(Entries for locating words and elements)

#####

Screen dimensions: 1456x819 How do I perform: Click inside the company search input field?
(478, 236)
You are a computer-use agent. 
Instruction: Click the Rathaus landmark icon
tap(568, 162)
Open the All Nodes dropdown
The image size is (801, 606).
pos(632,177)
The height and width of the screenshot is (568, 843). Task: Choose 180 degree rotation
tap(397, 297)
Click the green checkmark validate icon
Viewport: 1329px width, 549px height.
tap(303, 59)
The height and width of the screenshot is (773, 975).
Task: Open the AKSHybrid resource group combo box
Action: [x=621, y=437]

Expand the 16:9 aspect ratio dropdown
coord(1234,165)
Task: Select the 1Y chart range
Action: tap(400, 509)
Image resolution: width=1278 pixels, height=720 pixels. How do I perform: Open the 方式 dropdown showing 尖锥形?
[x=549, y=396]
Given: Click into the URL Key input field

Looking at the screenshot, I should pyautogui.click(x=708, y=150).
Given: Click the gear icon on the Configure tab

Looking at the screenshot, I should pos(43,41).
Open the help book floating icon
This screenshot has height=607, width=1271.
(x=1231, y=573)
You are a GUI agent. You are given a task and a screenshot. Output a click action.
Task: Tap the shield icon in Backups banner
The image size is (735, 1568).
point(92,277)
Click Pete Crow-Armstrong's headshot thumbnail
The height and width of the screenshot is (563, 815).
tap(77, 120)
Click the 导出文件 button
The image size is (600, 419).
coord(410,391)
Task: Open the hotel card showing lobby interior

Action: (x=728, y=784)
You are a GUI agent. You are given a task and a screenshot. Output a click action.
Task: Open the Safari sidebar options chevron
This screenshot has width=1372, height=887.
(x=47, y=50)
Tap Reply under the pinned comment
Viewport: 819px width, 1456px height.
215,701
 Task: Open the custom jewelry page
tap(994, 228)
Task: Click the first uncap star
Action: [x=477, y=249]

#####

> _Instructions for the task_
Arrange the lines from the line with "You are a computer-use agent." to the line with "pos(632,177)" as a numbered list, leaving out any blank lines.

> _Finished exercise_
1. You are a computer-use agent. 
2. Instruction: Click the Rathaus landmark icon
3. tap(568, 162)
4. Open the All Nodes dropdown
5. The image size is (801, 606).
6. pos(632,177)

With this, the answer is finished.